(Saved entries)
%%

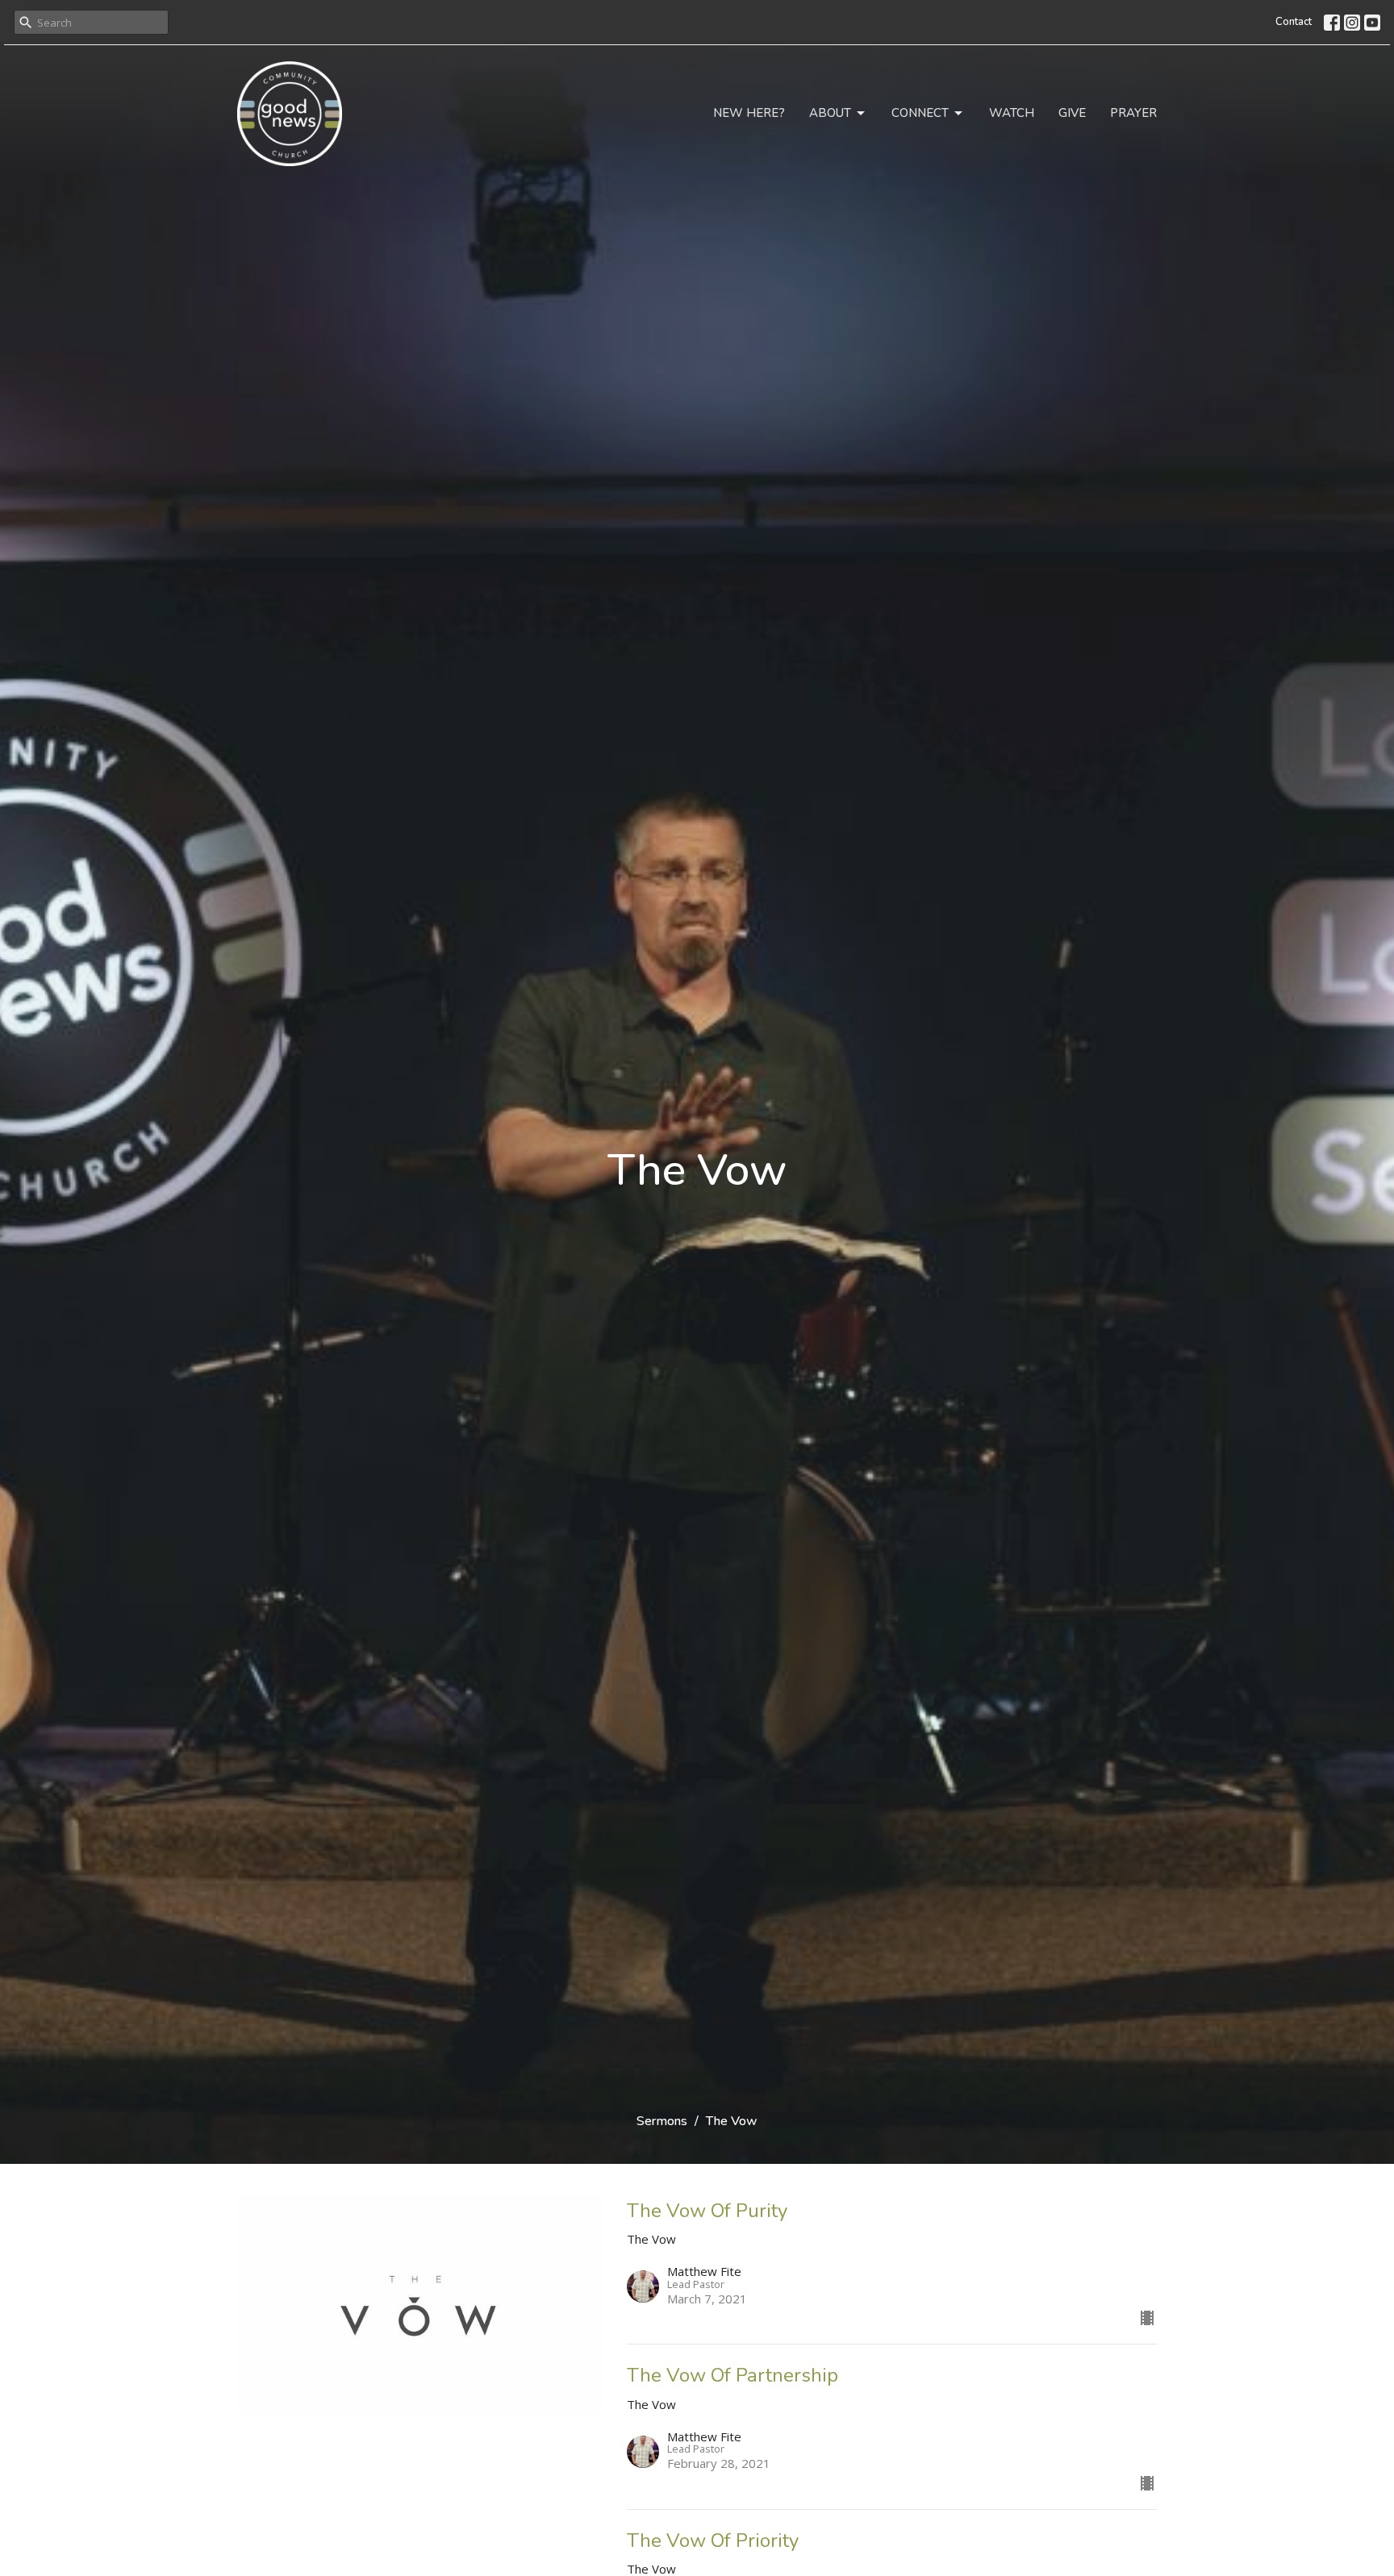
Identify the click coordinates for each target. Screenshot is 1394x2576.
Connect (920, 113)
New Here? (749, 113)
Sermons (661, 2121)
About (830, 113)
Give (1072, 113)
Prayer (1133, 113)
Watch (1011, 113)
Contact (1293, 22)
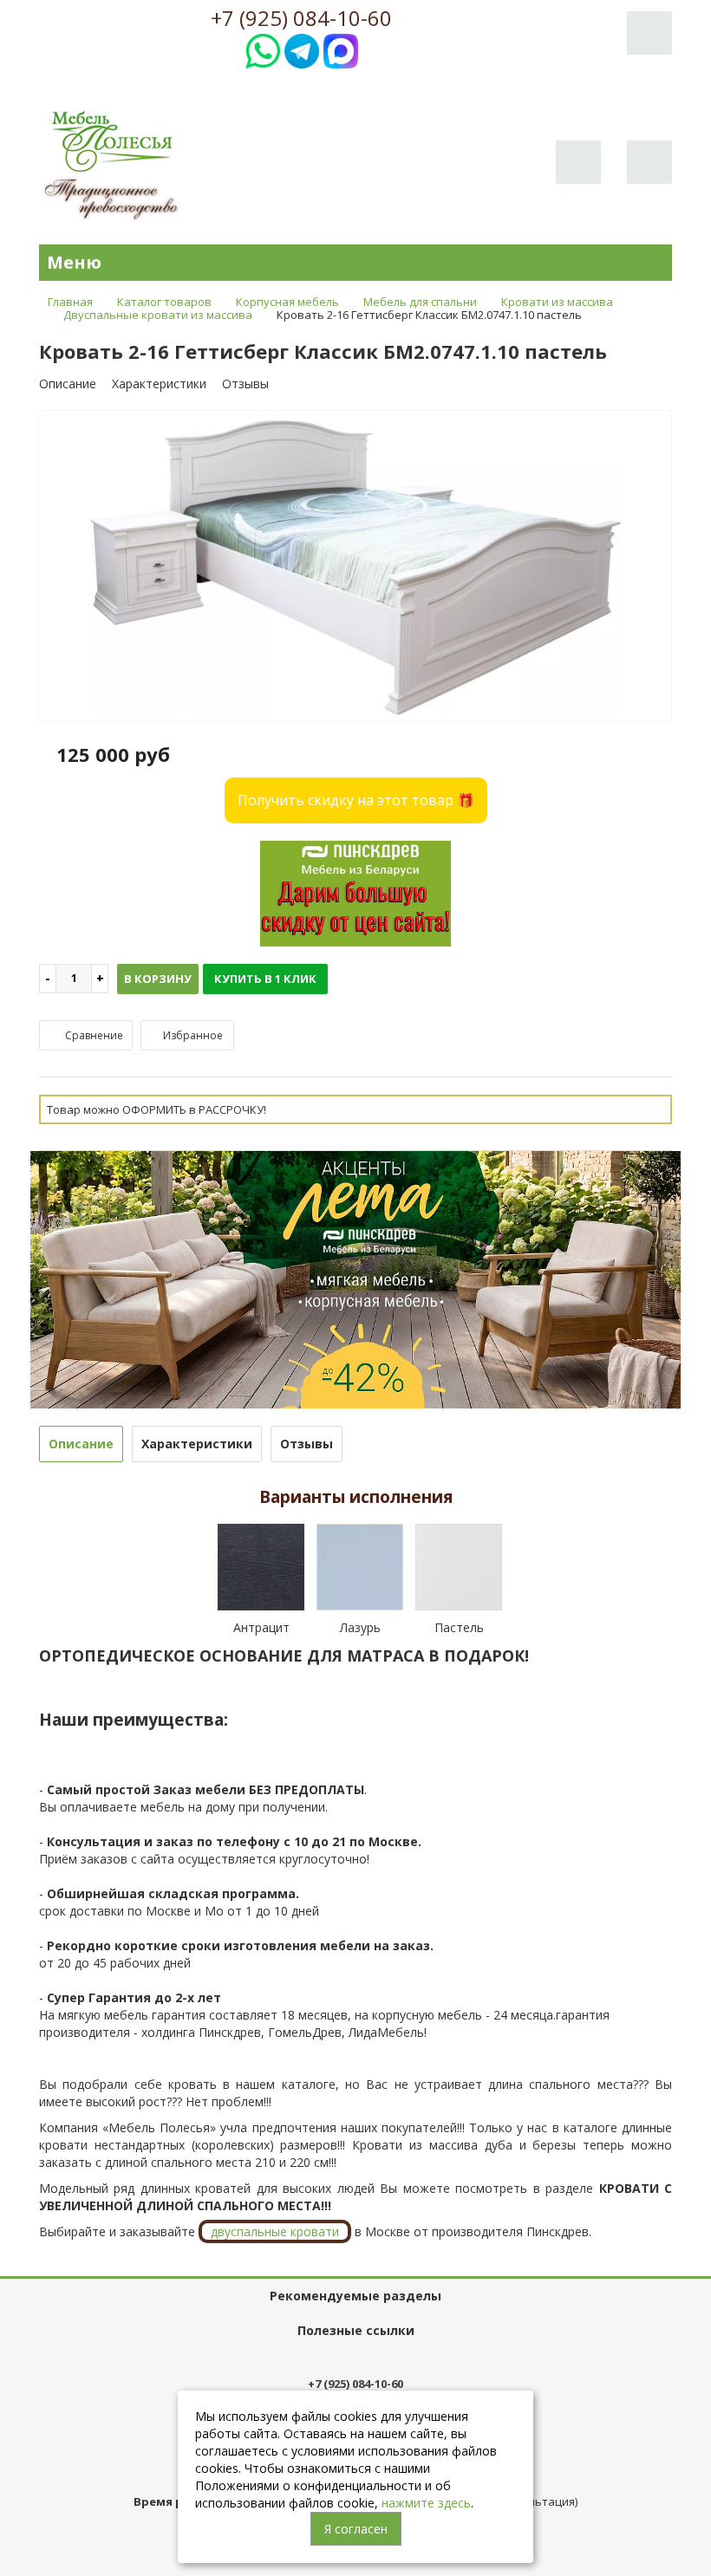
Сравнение (92, 1035)
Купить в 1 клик (265, 978)
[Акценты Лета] (355, 1278)
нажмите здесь (426, 2503)
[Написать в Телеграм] (301, 49)
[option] (355, 567)
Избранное (191, 1035)
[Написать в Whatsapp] (262, 49)
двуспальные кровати (275, 2231)
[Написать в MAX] (340, 49)
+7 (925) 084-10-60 (301, 18)
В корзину (158, 978)
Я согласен (356, 2529)
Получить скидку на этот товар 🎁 (356, 800)
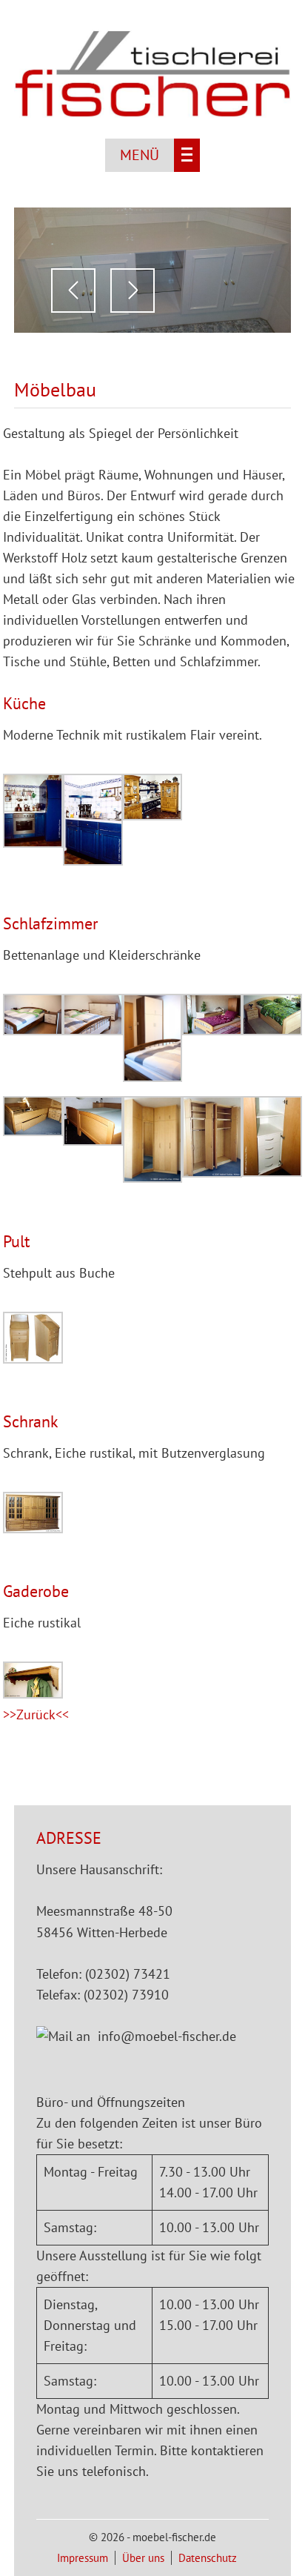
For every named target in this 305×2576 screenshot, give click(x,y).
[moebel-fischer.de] (152, 113)
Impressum (82, 2558)
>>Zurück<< (36, 1714)
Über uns (143, 2558)
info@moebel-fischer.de (167, 2036)
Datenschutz (207, 2558)
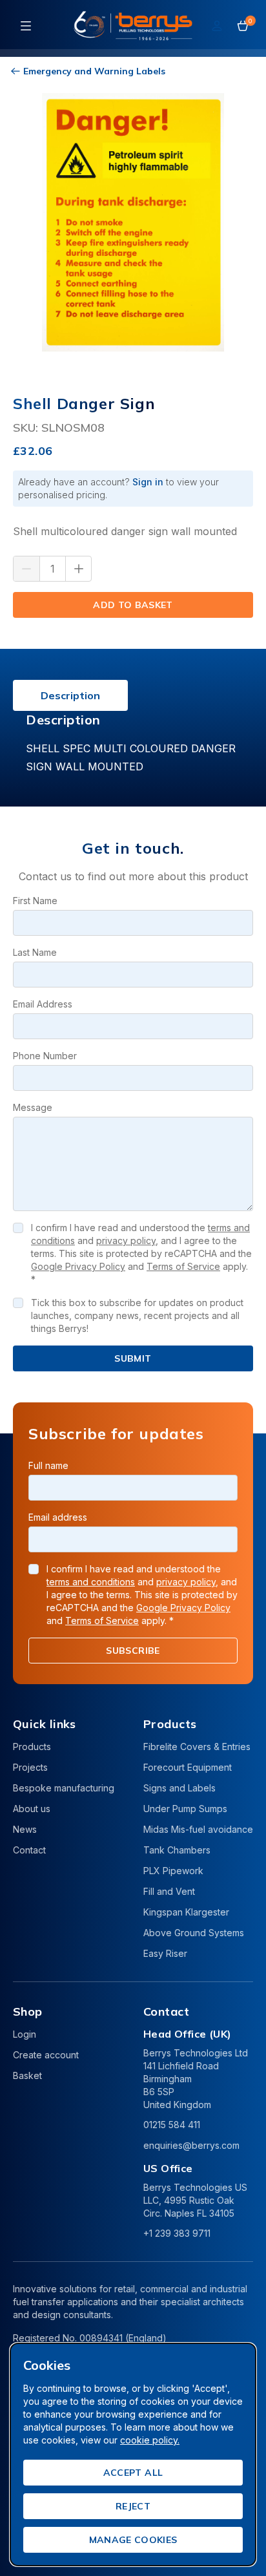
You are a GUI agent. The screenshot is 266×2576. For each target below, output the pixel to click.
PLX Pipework (173, 1870)
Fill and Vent (169, 1891)
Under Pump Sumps (185, 1808)
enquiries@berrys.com (191, 2145)
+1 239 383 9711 (176, 2233)
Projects (30, 1767)
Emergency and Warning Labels (94, 71)
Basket (27, 2075)
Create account (46, 2054)
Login (24, 2034)
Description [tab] (70, 695)
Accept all (133, 2472)
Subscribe (132, 1650)
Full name (48, 1465)
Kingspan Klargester (186, 1911)
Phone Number (45, 1055)
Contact (29, 1849)
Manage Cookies (133, 2540)
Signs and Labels (179, 1787)
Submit (132, 1358)
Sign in (147, 481)
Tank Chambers (176, 1849)
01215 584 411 (171, 2124)
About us (31, 1808)
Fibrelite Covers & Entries (197, 1746)
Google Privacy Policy (78, 1266)
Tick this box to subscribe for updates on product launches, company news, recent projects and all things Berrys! (137, 1315)
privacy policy (126, 1240)
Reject (133, 2506)
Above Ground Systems (193, 1932)
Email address (57, 1517)
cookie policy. (149, 2439)
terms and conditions (90, 1581)
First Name (35, 900)
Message (32, 1107)
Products (32, 1746)
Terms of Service (183, 1266)
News (25, 1829)
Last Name (35, 952)
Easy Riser (165, 1953)
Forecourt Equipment (187, 1767)
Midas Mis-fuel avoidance (198, 1829)
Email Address (42, 1003)
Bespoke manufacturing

%%

Give back every record above exactly as written, skipping each picture.

▸ **Solution to the exercise**
Identify the click coordinates for each target. Screenshot is 1394x2576.
Connect (920, 113)
New Here? (749, 113)
Sermons (661, 2121)
About (830, 113)
Give (1072, 113)
Prayer (1133, 113)
Watch (1011, 113)
Contact (1293, 22)
Сравнение (92, 1035)
Купить в 1 клик (265, 978)
[Акценты Лета] (355, 1278)
нажмите здесь (426, 2503)
[Написать в Телеграм] (301, 49)
[option] (355, 567)
Избранное (191, 1035)
[Написать в Whatsapp] (262, 49)
двуспальные кровати (275, 2231)
[Написать в MAX] (340, 49)
+7 (925) 084-10-60 (301, 18)
В корзину (158, 978)
Я согласен (356, 2529)
Получить скидку на этот товар 🎁 (356, 800)
For every named target in this 305×2576 screenshot, give click(x,y).
[moebel-fischer.de] (152, 113)
Impressum (82, 2558)
>>Zurück<< (36, 1714)
Über uns (143, 2558)
info@moebel-fischer.de (167, 2036)
Datenschutz (207, 2558)
You are a GUI agent. The screenshot is 266×2576. For each target below, output the pixel to click.
PLX Pipework (173, 1870)
Fill and Vent (169, 1891)
Under Pump Sumps (185, 1808)
enquiries@berrys.com (191, 2145)
+1 239 383 9711 (176, 2233)
Projects (30, 1767)
Emergency and Warning Labels (94, 71)
Basket (27, 2075)
Create account (46, 2054)
Login (24, 2034)
Description [tab] (70, 695)
Accept all (133, 2472)
Subscribe (132, 1650)
Full name (48, 1465)
Kingspan Klargester (186, 1911)
Phone Number (45, 1055)
Contact (29, 1849)
Manage Cookies (133, 2540)
Signs and Labels (179, 1787)
Submit (132, 1358)
Sign in (147, 481)
Tank Chambers (176, 1849)
01215 584 411 (171, 2124)
About us (31, 1808)
Fibrelite Covers & Entries (197, 1746)
Google Privacy Policy (78, 1266)
Tick this box to subscribe for updates on product launches, company news, recent projects and all things Berrys! (137, 1315)
privacy policy (126, 1240)
Reject (133, 2506)
Above Ground Systems (193, 1932)
Email address (57, 1517)
cookie policy. (149, 2439)
terms and conditions (90, 1581)
First Name (35, 900)
Message (32, 1107)
Products (32, 1746)
Terms of Service (183, 1266)
News (25, 1829)
Last Name (35, 952)
Easy Riser (165, 1953)
Forecourt Equipment (187, 1767)
Midas Mis-fuel avoidance (198, 1829)
Email Address (42, 1003)
Bespoke manufacturing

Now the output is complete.